(YOUR GOAL):
Would you copy exactly the lines in the data below from the one that has "Click the 教学理念 text box" through the one that has "Where should I", dropping any pictures?

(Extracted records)
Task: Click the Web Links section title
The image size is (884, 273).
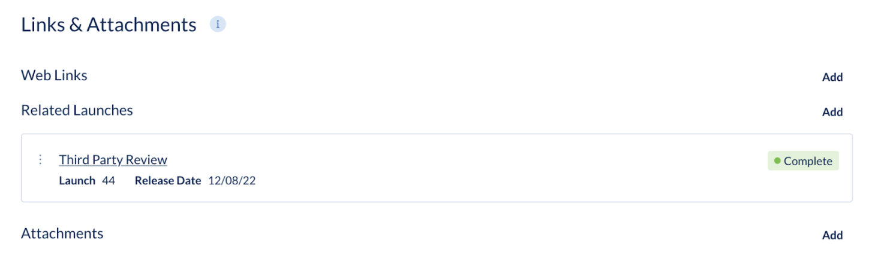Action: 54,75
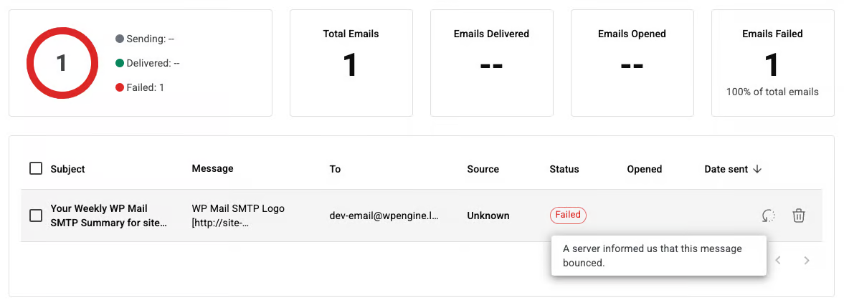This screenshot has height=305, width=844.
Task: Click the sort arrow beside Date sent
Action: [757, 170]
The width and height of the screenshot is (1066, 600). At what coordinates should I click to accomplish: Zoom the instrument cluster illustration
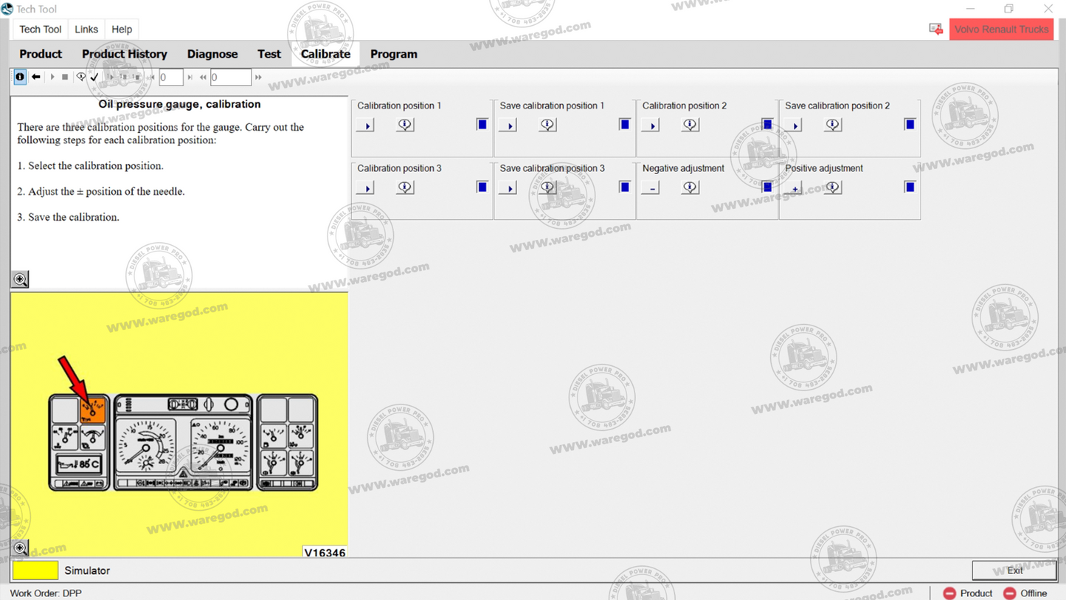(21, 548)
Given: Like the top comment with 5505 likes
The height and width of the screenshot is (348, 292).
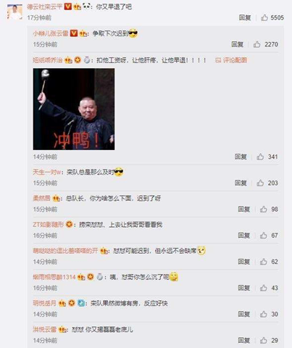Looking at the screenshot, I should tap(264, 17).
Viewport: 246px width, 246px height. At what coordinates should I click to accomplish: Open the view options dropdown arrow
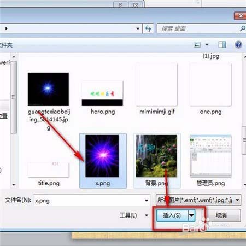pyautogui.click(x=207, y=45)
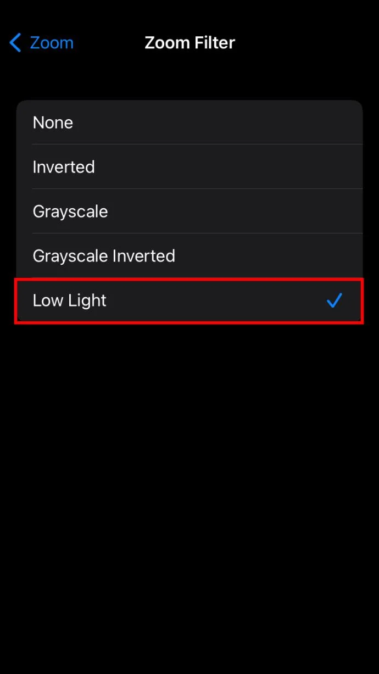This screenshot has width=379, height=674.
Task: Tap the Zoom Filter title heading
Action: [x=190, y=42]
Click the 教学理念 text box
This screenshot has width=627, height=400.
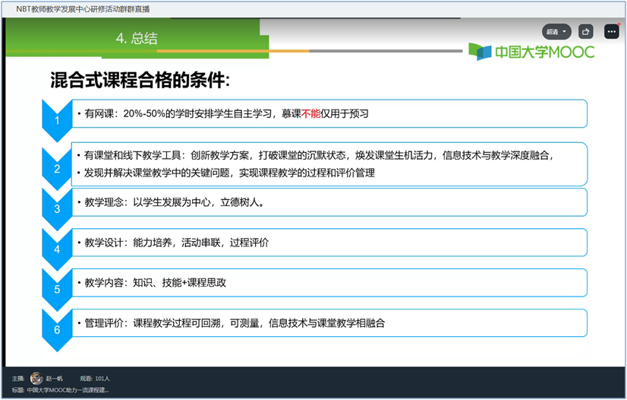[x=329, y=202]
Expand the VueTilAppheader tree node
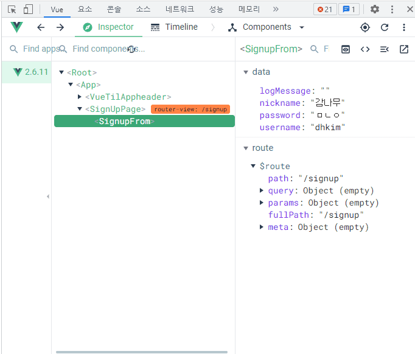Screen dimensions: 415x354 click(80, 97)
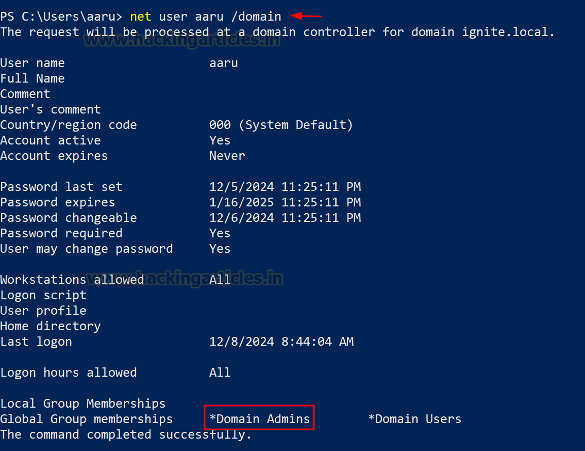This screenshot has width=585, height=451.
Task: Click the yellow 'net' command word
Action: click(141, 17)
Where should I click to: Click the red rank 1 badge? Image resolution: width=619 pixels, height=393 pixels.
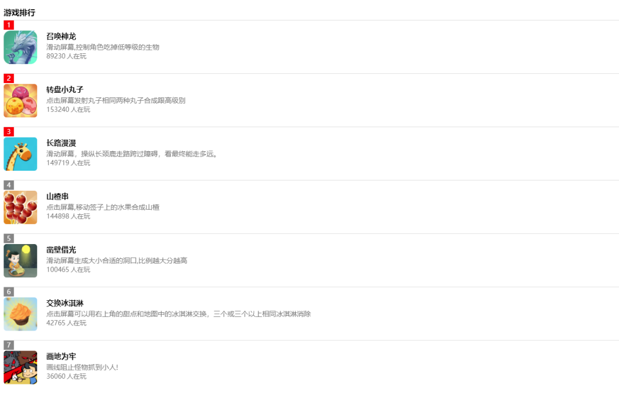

--

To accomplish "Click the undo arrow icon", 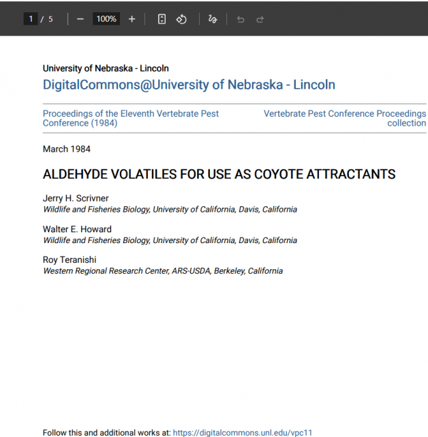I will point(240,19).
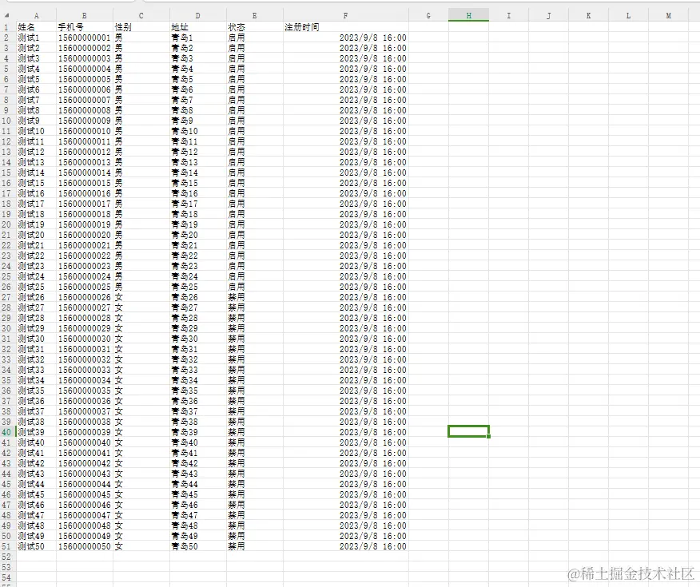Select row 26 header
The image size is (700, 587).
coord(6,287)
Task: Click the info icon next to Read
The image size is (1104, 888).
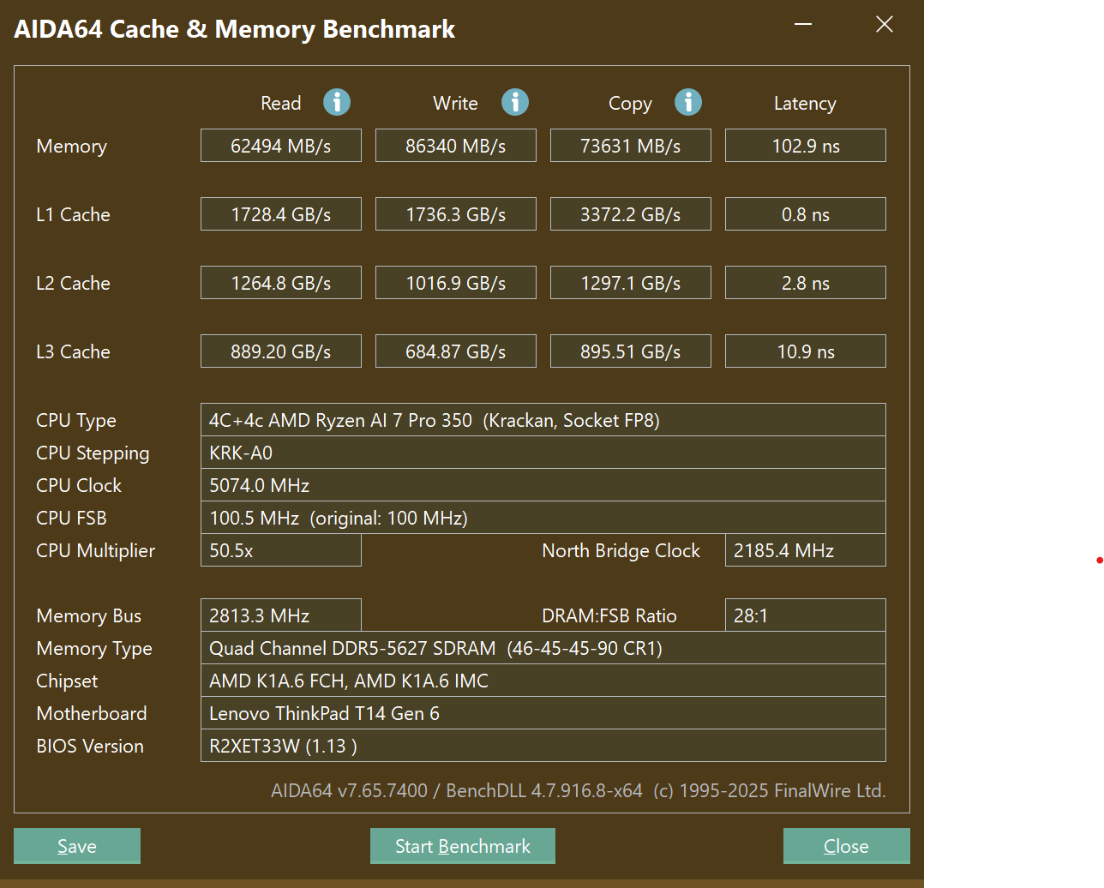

(WRITTEN RESPONSE):
Click the 教学理念 text box
This screenshot has width=627, height=400.
[x=329, y=202]
Expand the VueTilAppheader tree node
Screen dimensions: 415x354 click(80, 97)
This screenshot has width=585, height=451.
Task: Click the yellow 'net' command word
Action: click(141, 17)
Where should I click to: Click the red rank 1 badge? Image resolution: width=619 pixels, height=393 pixels.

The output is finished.